- _Input data_

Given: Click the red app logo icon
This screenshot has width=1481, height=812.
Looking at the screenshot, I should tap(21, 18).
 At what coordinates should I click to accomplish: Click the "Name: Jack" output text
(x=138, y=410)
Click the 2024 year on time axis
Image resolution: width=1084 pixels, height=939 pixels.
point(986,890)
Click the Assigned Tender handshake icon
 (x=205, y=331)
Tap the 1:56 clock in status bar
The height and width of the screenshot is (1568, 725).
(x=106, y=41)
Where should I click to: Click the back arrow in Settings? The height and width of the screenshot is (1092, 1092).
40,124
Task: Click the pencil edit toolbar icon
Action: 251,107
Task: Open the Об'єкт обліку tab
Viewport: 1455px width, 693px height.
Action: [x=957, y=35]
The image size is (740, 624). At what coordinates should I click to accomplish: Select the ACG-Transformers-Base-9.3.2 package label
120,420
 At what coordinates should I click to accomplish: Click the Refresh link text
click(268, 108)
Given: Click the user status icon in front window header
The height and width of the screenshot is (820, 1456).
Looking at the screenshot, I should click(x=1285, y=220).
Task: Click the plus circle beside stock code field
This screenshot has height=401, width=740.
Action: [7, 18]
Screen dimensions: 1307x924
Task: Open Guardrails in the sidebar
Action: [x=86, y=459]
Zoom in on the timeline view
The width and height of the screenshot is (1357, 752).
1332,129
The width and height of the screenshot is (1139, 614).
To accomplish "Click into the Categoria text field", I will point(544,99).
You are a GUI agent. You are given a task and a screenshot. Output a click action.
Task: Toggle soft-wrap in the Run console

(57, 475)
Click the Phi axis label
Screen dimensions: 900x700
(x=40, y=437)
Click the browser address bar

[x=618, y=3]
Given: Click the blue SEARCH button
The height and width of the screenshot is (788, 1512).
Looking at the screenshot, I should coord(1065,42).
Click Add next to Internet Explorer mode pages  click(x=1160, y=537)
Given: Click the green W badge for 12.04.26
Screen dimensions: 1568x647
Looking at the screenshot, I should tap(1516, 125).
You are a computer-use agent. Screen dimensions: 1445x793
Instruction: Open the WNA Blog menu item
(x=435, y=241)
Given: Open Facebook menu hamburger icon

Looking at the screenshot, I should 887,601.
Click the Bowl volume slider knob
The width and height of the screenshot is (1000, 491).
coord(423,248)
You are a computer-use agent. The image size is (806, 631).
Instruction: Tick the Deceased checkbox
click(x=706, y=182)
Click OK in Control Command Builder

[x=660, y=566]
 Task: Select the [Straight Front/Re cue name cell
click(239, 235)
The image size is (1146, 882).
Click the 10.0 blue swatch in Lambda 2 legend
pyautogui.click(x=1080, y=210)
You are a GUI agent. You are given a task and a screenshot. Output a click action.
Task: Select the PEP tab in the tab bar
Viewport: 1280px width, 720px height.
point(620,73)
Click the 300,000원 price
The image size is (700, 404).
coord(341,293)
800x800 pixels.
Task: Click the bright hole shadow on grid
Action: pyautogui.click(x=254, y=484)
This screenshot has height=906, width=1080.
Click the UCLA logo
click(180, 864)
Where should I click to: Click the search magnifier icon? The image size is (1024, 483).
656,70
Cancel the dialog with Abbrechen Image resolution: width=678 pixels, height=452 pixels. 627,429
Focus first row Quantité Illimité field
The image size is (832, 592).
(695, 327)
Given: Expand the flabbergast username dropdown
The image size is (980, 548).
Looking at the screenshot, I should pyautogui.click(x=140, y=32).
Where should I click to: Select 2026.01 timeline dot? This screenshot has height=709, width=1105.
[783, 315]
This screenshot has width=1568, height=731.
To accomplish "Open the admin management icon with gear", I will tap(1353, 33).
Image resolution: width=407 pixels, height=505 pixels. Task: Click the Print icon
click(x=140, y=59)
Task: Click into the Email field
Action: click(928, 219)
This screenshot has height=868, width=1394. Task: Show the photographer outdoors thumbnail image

- _Work request_
Retype word for word everything in the listing above from the line that holds "Task: Click the plus" down to the line that holds "Given: Click the blue SEARCH button". Keep both end lines and leave out the rest.

- _Your response_
Task: Click the plus circle beside stock code field
This screenshot has height=401, width=740.
Action: [7, 18]
Screen dimensions: 1307x924
Task: Open Guardrails in the sidebar
Action: [x=86, y=459]
Zoom in on the timeline view
The width and height of the screenshot is (1357, 752).
1332,129
The width and height of the screenshot is (1139, 614).
To accomplish "Click into the Categoria text field", I will point(544,99).
You are a GUI agent. You are given a task and a screenshot. Output a click action.
Task: Toggle soft-wrap in the Run console

(57, 475)
Click the Phi axis label
Screen dimensions: 900x700
(x=40, y=437)
Click the browser address bar

[x=618, y=3]
Given: Click the blue SEARCH button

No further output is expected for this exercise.